___ Supplied text
Petitioners, therefore, cannot be heard to complain that respondent erred, or acted arbitrarily and capriciously in confirming a career ladder plan based on reclassification rather than reallocation. The Director of Classification and Compensation acted pursuant to statutory mandate and if he acted fairly, the confirmation of his work product cannot be judicially annulled.

In arriving at his career ladder reclassification plan the Director acted in response to an application of the Department of Mental Hygiene, dated January 26, 1970, made pursuant to subdivision 1 of section 120 Civ. Serv. of the Civil Service Law. Since the positions and titles to be reviewed existed in more than one State agency, all agencies to be affected were invited to participate and present their recommendations or complaints. Various employee groups participated, including the petitioners, and there is nothing in the record before this court that shows petitioners were limited or proscribed in any way in making their position known. Other than the issue of reallocation versus reclassification, dealt with above, and the issue of job peril or hazard, to be discussed in the second article 78 proceeding, petitioners advanced no reasons that would support their charge of arbitrariness or capriciousness by the respondent commission in denying their appeal. The fact that reasonable minds might have reached other conclusions after analysis of the same facts is wholly inadequate to warrant annulment ( Matter of Schwartz v. Falk, 5 A.D.2d 46) particularly when judicial interference is sought in what is essentially a legislative rather than an administrative function ( Matter of Simons v. McGuire, 204 N.Y. 253).

The first CPLR article 78 proceeding is dismissed.
______
**About this task**:
According to the court opinion, on what date did the Department of Mental Hygiene make its application?
___ Records provided
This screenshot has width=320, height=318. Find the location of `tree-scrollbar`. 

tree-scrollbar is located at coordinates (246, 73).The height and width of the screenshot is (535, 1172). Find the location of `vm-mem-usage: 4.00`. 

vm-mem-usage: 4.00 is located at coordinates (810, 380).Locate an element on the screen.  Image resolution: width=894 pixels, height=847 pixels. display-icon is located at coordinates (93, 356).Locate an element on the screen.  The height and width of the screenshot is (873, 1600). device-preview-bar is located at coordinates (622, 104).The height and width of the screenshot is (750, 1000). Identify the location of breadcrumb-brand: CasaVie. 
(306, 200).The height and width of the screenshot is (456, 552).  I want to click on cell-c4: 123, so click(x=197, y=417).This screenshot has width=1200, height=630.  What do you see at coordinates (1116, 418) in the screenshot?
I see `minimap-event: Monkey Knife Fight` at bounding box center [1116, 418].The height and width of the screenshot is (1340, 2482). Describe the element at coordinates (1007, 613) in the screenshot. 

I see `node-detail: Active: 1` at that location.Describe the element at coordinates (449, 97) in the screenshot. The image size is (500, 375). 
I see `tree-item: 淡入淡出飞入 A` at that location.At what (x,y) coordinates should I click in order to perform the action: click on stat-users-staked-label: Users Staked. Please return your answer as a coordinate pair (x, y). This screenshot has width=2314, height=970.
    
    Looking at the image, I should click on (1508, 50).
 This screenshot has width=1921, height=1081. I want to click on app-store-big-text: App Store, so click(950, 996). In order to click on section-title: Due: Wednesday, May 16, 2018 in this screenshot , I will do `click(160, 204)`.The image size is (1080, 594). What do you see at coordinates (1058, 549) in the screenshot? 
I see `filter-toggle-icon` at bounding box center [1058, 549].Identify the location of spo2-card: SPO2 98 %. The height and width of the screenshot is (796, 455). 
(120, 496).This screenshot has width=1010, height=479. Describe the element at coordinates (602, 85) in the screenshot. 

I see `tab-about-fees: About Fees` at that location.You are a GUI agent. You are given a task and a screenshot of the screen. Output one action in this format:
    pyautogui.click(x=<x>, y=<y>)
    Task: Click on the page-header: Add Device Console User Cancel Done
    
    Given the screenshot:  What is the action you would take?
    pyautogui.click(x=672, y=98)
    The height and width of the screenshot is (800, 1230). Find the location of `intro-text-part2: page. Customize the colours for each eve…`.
______
**Answer for the task**:
January 26, 1970